__GIVEN EXERCISE 1__: Starting with the line containing "Image resolution: width=1366" and going on through the line containing "[x=517, y=691]", rewrite only those lines of the records, requests included. Multiply each coordinate in the answers by 1.45 and round to whole numbers, with halves rounded up.

Question

if 0 is less then theta less than 360 degrees solve sec^2+2sec(2theta)=0

Answer 1

\[\frac{1+2\cos \theta}{\cos^2\theta}=0\\1+2\cos \theta=0\\cos \theta =\frac{-1}{2}\]

Answer 2

@amoodarya can you explain where your getting the one? is that a formula?

Answer 3

\[\sec \theta =\frac{1}{\cos \theta}\]

Answer 4

@amoodarya alright so how would you go about solving that then with everything applied?

Answer 5

@amoodarya where would the 2sec(2theta) go in the formula? isn't it suppose to be at the bottom not top?

Answer 6

\[\sec^2\theta +2\sec \theta=0\\ \frac{ 1 }{ \cos^2\theta }+2\frac{ 1 }{ \cos \theta }=0\\\frac{ 1 }{ \cos^2\theta }+2\frac{ \cos \theta }{ \cos^2 \theta }=0\\\frac{1+2 \cos \theta }{ \cos^2 \theta }=0\\1+2 \cos \theta=0\\ \cos \theta=\frac{-1}{2}\]

Answer 7

@amoodarya so the answer is -1/2 then? is there a way to check it?

Answer 8

check for what ?

Answer 9

for -1/2

Answer 10

\[\cos (\theta)=-0.5\\ \theta =\pm(\frac{2\pi}{3})+2k \pi\]

Answer 11

What does that mean exactly?

Answer 12

if you mean denominator goes to zero , you are in a right way
but in your case , no problem
\[denominator \neq 0\]

__ENTRIES SHOWN__:
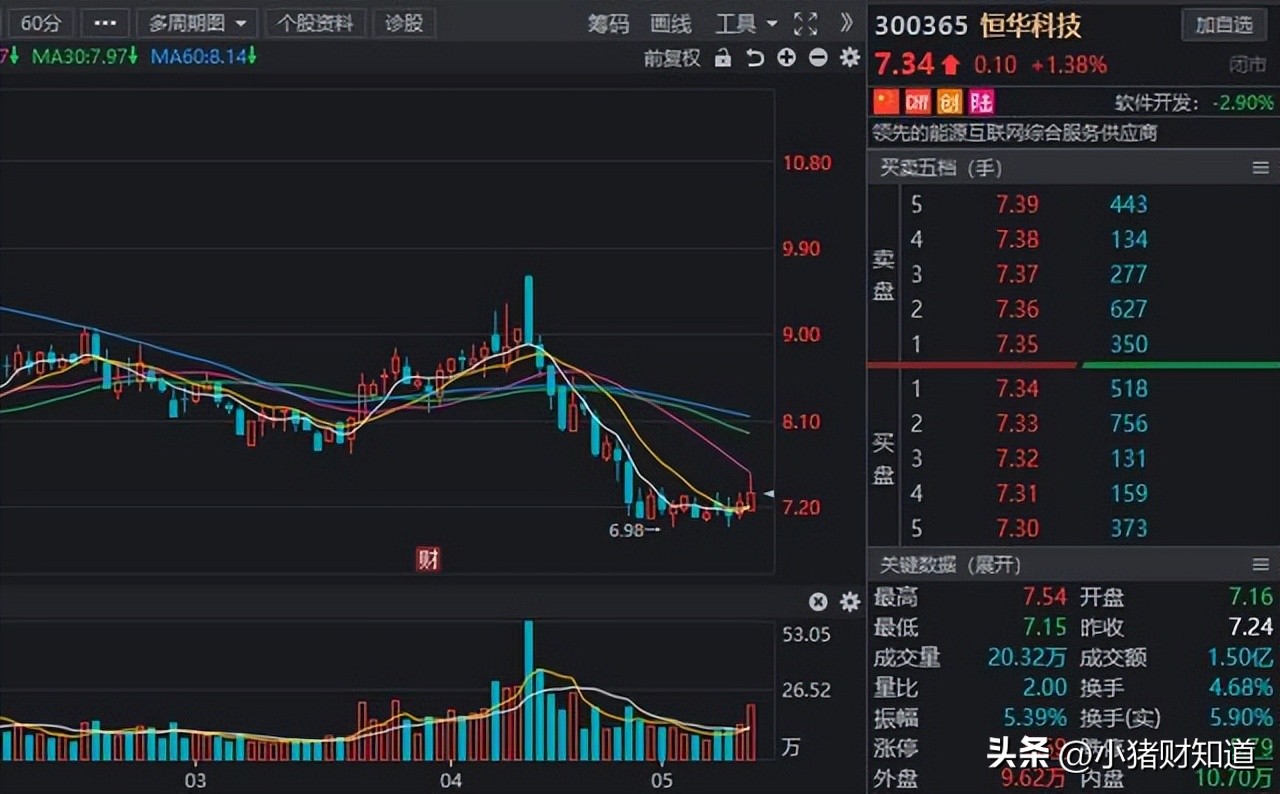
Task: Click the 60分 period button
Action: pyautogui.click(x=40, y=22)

...

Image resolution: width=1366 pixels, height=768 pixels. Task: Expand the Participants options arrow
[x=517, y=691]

==

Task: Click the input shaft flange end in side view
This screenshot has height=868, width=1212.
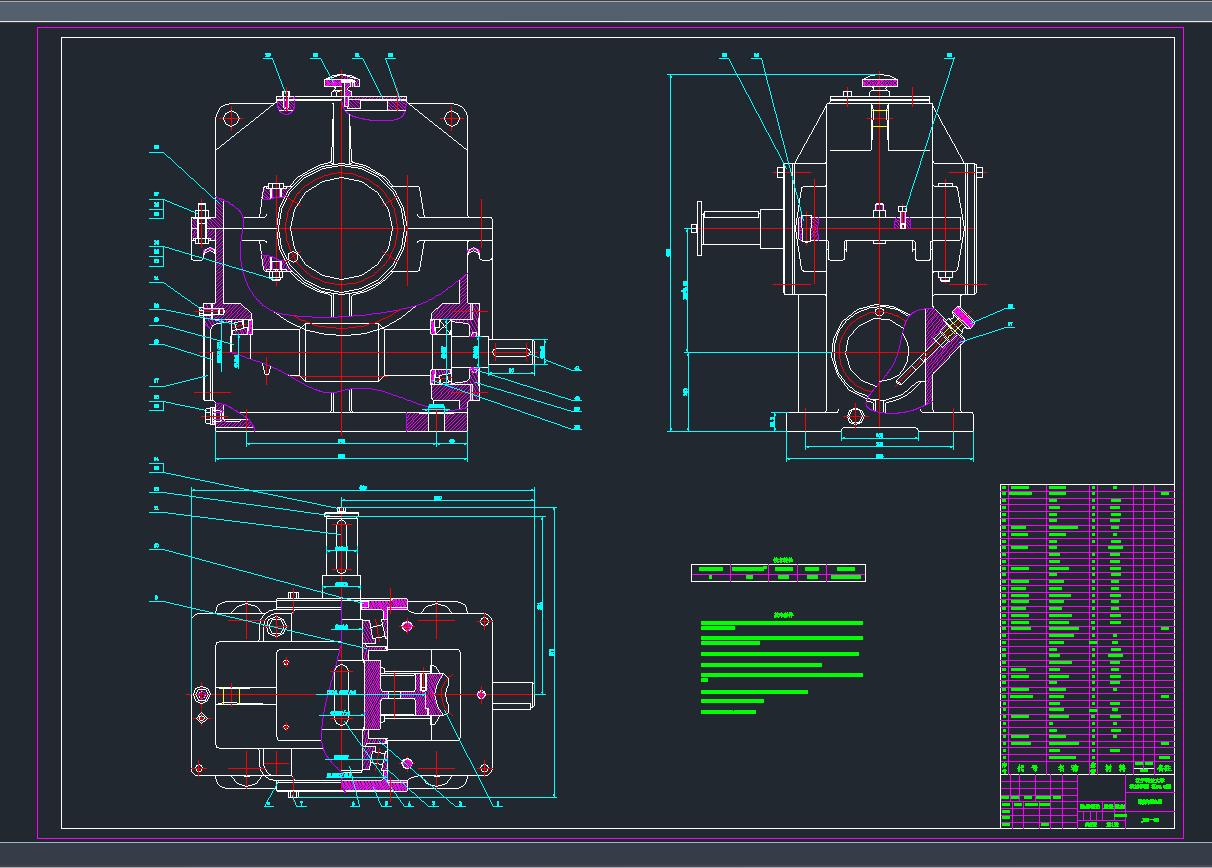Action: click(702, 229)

__GIVEN EXERCISE 2__: In the trigonometry thread, what value of cos θ does the worked solution arrive at?

__WRITTEN REPLY 1__:
Image resolution: width=1366 pixels, height=768 pixels. Task: Expand the Participants options arrow
[x=750, y=1002]

__WRITTEN REPLY 2__: cos θ = −1/2